When the Argentinian dictators decided to invade the Falklands in 1982, an Australian constitutional lawyer, Dr Paul Gerber, questioned the British title to the islands on ABC television. David Flint, ACM's National Convenor since 1998, challenged that view. The ABC then arranged a televised debate between the two.
David Flint argued that the British occupation from 1833 was fully in accordance with international law. He maintained this argument in a debate with a Latin American historian from the University of New South Wales, Dr Miguel Bretos. Accordingly, the people of the Falkland Islands were entitled to remain under the Crown if this was there wish.
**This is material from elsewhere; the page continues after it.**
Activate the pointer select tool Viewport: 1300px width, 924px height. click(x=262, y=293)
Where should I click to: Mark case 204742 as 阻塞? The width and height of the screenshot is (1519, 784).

The original recording above was on tape and has since deteriorated. There is a loss of sound towards the end of the ABC debate, and at the beginning of the second debate on Channel 9, but the sound soon returns.
In the meantime, the Argentinian President, Cristina Fernández de Kirchner, used the 30th anniversary of her country’s invasion of the Falkland Islands – the subject of a rare condemnation by the UN Security Council – to rubbish Britain’s claims to the South Atlantic territory.
The President declared : “It is absurd to pretend dominion more than 14,000km across the sea.'
” It is an injustice in the 21st century that there are still colonial enclaves,” Ms Fernández said in a speech in Ushuaia, the capital of the province of Tierra del Fuego to which Argentina says the islands it calls the Malvinas rightfully belong. But on reviewing the 1982 debates, Professor Flint indicates that he is of exactly the same view which is that Great Britain has a good title under international law to the Falkland Islands, and one superior to any Argentinean claim.
The Argentinian government has ramped up a campaign against Britain by asking other South American governments to act against Britain and the Falkland Islands authorities. Some have taken sanctions, such as refusing access to their ports.